Set down again exactly the lines of the listing below that fall between the line holding "Click the last" and the line holding "Select the PropertyGuru tab", inclusive.

» **Input data**:
——————
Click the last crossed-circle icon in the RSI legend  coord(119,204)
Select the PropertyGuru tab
——————
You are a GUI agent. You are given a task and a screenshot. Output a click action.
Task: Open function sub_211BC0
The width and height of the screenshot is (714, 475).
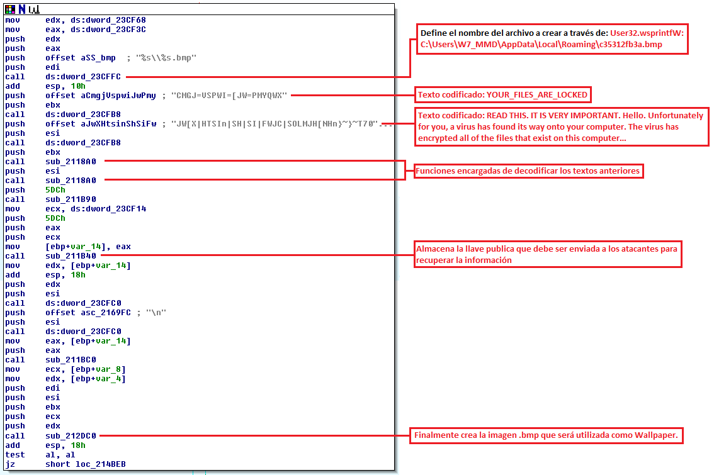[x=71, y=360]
——————
» **Response below**:
Click the last crossed-circle icon in the RSI legend  coord(119,204)
Select the PropertyGuru tab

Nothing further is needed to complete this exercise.